> Exercise passage

******************************

AUTHOR=Droppelmann Guillermo , Tello Manuel , García Nicolás , Greene Cristóbal , Jorquera Carlos , Feijoo Felipe TITLE=Lateral elbow tendinopathy and artificial intelligence: Binary and multilabel findings detection using machine learning algorithms JOURNAL=Frontiers in Medicine VOLUME=9 YEAR=2022 URL=https://www.frontiersin.org/journals/medicine/articles/10.3389/fmed.2022.945698 DOI=10.3389/fmed.2022.945698 ISSN=2296-858X ABSTRACT=Background

Ultrasound (US) is a valuable technique to detect degenerative findings and intrasubstance tears in lateral elbow tendinopathy (LET). Machine learning methods allow supporting this radiological diagnosis.

Aim

To assess multilabel classification models using machine learning models to detect degenerative findings and intrasubstance tears in US images with LET diagnosis.

Materials and methods

A retrospective study was performed. US images and medical records from patients with LET diagnosis from January 1st, 2017, to December 30th, 2018, were selected. Datasets were built for training and testing models. For image analysis, features extraction, texture characteristics, intensity distribution, pixel-pixel co-occurrence patterns, and scales granularity were implemented. Six different supervised learning models were implemented for binary and multilabel classification. All models were trained to classify four tendon findings (hypoechogenicity, neovascularity, enthesopathy, and intrasubstance tear). Accuracy indicators and their confidence intervals (CI) were obtained for all models following a K-fold-repeated-cross-validation method. To measure multilabel prediction, multilabel accuracy, sensitivity, specificity, and receiver operating characteristic (ROC) with 95% CI were used.

******************************

> Tasks and exercises
1. In the abstract on lateral elbow tendinopathy above:
(a) Which imaging technique does the background call valuable for detecting degenerative findings and intrasubstance tears?
(b) Between which dates were the patients' images and medical records selected?
(c) How many supervised learning models were implemented?
2. Extend the abstract on lateral elbow tendinopathy, picking up right after its final sentence.

> Recorded information
******************************

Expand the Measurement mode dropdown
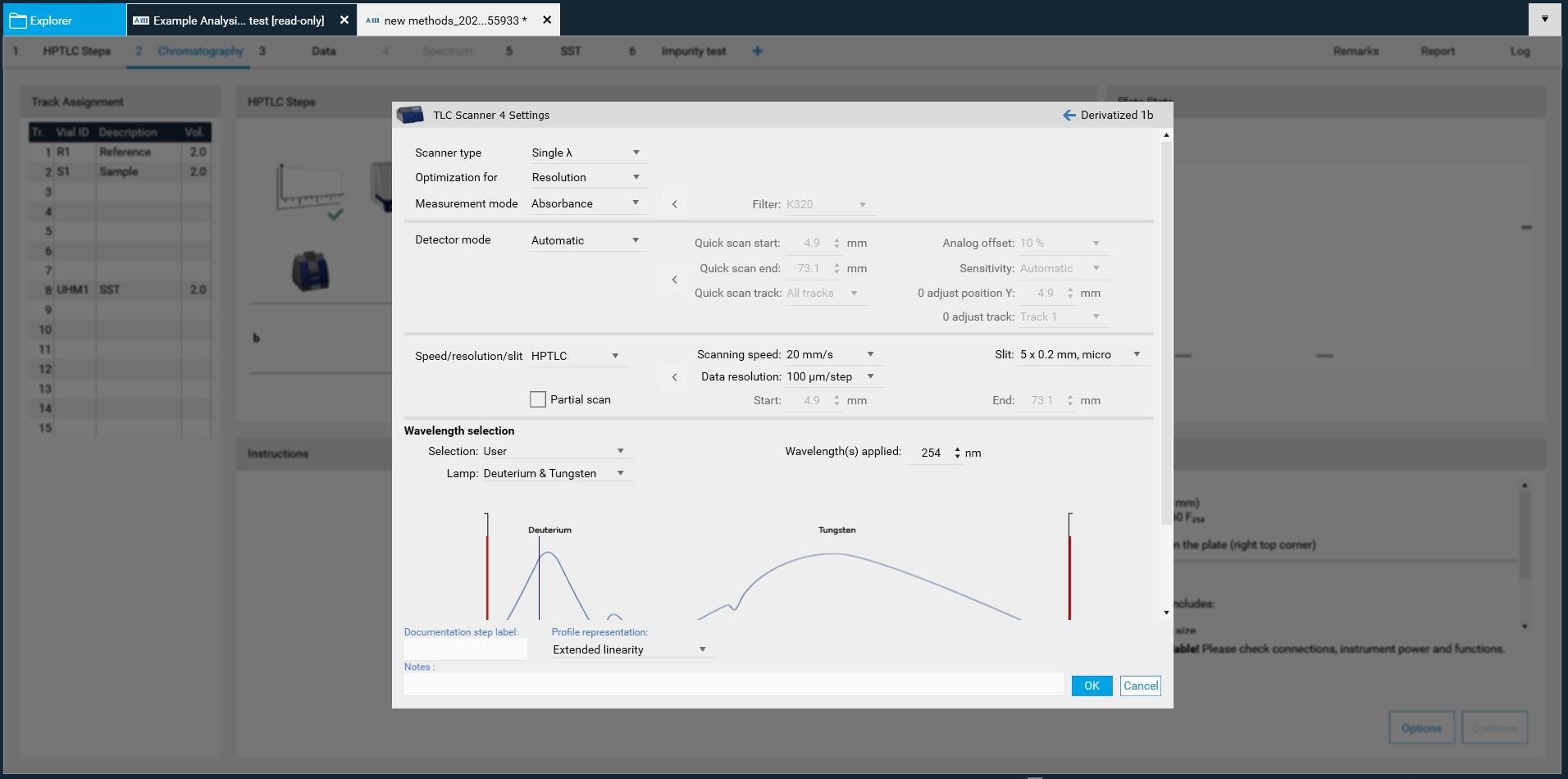The image size is (1568, 779). point(636,203)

******************************

> Answers to each task
1.
(a) Ultrasound (US).
(b) From January 1st, 2017, to December 30th, 2018.
(c) Six.

2.
Results

A total of 30,007 US images (4,324 exams, 2,917 patients) were included in the analysis. The RF model presented the highest mean values in the area under the curve (AUC), sensitivity, and also specificity by each degenerative finding in the binary classification. The AUC and sensitivity showed the best performance in intrasubstance tear with 0.991 [95% CI, 099, 0.99], and 0.775 [95% CI, 0.77, 0.77], respectively. Instead, specificity showed upper values in hypoechogenicity with 0.821 [95% CI, 0.82, −0.82]. In the multilabel classifier, RF also presented the highest performance. The accuracy was 0.772 [95% CI, 0.771, 0.773], a great macro of 0.948 [95% CI, 0.94, 0.94], and a micro of 0.962 [95% CI, 0.96, 0.96] AUC scores were detected. Diagnostic accuracy, sensitivity, and specificity with 95% CI were calculated.

Conclusion

Machine learning algorithms based on US images with LET presented high diagnosis accuracy. Mainly the random forest model shows the best performance in binary and multilabel classifiers, particularly for intrasubstance tears.